### The problem
Scan the material and copy every line in which "Heritage" appears.

### Given records
□ □ □

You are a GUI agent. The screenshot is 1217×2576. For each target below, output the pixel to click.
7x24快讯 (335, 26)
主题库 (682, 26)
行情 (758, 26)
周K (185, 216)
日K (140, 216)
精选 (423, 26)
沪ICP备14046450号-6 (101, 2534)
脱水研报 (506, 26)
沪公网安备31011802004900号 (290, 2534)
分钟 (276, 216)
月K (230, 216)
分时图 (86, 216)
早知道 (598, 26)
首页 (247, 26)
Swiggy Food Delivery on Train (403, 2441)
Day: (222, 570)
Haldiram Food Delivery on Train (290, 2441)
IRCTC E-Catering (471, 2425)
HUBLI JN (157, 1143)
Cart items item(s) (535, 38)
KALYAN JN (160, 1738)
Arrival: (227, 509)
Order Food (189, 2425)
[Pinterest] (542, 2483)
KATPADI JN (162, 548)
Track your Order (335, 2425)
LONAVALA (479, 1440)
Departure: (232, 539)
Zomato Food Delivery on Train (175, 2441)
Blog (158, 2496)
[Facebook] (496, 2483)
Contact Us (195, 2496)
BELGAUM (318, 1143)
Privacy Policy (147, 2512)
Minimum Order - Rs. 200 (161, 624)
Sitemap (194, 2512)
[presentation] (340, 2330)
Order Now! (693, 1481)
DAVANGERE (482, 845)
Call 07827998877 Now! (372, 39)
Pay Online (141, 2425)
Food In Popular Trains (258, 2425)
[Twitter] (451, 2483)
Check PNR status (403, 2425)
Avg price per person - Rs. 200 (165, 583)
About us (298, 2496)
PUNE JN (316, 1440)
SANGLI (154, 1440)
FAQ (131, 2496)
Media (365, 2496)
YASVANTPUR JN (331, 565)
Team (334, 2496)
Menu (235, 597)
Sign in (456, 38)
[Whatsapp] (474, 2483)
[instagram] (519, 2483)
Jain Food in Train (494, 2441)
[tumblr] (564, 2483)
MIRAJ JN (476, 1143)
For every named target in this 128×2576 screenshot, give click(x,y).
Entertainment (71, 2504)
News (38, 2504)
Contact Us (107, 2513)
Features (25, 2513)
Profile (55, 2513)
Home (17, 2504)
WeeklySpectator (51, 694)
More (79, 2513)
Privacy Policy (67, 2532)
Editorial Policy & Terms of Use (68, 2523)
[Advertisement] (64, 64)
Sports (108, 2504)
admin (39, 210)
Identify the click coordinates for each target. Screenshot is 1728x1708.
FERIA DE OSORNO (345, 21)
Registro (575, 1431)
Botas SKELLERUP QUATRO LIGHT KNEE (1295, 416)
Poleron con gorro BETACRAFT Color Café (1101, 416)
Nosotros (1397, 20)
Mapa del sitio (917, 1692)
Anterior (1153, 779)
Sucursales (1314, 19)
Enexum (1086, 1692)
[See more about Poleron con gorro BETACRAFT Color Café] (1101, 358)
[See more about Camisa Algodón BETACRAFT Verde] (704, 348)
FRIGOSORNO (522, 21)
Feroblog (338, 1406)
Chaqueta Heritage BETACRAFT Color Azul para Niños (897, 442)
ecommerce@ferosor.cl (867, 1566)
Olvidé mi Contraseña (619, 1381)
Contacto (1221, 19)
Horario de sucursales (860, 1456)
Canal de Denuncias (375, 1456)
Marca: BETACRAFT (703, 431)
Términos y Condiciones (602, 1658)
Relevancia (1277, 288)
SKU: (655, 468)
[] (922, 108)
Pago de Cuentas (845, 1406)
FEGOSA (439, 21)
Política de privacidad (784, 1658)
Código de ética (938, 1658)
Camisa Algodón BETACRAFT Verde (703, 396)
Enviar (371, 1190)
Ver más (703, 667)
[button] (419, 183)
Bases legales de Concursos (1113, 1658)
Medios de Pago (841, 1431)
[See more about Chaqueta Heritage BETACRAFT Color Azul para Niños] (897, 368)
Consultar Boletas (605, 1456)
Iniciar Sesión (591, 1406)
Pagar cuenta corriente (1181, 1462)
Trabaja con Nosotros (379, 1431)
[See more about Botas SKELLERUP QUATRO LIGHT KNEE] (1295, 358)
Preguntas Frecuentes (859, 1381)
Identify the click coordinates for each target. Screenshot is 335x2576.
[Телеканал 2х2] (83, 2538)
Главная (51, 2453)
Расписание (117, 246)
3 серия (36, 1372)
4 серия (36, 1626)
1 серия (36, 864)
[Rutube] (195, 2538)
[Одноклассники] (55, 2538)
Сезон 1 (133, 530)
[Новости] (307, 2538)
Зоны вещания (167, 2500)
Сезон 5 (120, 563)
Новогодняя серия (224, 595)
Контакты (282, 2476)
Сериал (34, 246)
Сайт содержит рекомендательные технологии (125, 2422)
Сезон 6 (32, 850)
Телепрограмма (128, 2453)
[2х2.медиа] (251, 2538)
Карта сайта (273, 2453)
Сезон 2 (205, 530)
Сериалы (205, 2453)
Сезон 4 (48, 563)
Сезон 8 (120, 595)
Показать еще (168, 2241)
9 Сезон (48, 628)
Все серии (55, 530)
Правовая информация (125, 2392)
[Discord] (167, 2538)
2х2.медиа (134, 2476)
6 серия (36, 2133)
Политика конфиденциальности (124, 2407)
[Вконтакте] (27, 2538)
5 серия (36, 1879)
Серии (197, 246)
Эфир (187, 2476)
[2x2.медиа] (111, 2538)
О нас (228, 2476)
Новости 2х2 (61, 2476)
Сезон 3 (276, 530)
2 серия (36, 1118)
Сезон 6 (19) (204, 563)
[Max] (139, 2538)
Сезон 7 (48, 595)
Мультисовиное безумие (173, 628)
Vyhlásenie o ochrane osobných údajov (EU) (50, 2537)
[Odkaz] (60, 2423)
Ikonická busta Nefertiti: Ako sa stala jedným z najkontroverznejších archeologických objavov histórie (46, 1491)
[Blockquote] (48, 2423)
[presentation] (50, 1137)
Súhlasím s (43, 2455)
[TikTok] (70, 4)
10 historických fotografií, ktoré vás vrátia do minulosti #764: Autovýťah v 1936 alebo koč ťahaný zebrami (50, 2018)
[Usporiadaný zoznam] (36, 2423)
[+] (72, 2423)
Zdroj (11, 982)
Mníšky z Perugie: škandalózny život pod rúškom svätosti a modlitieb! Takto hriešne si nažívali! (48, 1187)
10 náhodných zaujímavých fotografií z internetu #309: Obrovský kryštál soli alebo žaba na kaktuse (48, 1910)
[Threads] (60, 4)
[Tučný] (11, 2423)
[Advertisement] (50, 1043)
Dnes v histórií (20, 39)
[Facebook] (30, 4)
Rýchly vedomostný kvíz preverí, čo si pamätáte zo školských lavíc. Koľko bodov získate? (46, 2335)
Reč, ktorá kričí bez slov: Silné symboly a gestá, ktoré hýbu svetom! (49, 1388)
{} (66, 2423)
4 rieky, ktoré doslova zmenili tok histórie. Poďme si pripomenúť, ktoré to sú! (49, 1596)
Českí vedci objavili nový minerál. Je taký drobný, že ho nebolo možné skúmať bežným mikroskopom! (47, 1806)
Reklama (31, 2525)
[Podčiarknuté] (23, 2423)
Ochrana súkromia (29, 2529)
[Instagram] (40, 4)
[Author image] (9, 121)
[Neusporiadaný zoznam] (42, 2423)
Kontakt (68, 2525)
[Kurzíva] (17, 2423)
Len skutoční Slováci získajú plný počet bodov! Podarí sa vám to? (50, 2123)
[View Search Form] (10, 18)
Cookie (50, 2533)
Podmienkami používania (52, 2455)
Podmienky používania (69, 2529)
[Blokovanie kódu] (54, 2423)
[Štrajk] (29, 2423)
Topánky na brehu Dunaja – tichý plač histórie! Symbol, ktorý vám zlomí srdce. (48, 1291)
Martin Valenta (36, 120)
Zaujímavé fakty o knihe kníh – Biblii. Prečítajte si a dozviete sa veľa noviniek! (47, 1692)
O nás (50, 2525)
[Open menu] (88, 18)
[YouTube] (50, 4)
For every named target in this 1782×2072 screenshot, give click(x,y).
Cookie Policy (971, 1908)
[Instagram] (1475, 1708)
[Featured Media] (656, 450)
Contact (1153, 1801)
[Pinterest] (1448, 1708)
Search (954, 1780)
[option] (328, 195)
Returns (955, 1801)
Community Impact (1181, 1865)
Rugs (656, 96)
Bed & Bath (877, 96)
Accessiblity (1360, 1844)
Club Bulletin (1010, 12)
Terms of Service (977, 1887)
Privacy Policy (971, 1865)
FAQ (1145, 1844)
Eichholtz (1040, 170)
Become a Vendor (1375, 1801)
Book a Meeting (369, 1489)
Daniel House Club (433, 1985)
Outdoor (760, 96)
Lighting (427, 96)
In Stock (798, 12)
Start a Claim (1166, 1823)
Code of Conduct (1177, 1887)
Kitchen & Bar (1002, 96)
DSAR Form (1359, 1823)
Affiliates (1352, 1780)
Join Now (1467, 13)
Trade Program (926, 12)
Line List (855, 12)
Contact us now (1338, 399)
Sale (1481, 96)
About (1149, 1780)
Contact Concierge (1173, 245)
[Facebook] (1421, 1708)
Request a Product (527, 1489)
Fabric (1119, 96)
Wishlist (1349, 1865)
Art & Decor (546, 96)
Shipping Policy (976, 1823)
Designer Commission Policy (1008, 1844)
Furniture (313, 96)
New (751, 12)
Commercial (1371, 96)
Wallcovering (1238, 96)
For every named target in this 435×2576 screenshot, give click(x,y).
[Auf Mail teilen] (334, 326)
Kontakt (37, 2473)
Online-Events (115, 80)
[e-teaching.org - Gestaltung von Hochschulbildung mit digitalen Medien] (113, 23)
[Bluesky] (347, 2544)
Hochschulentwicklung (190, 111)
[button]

□ □ □

### Response area
Chaqueta Heritage BETACRAFT Color Azul para Niños (897, 442)
[See more about Chaqueta Heritage BETACRAFT Color Azul para Niños] (897, 368)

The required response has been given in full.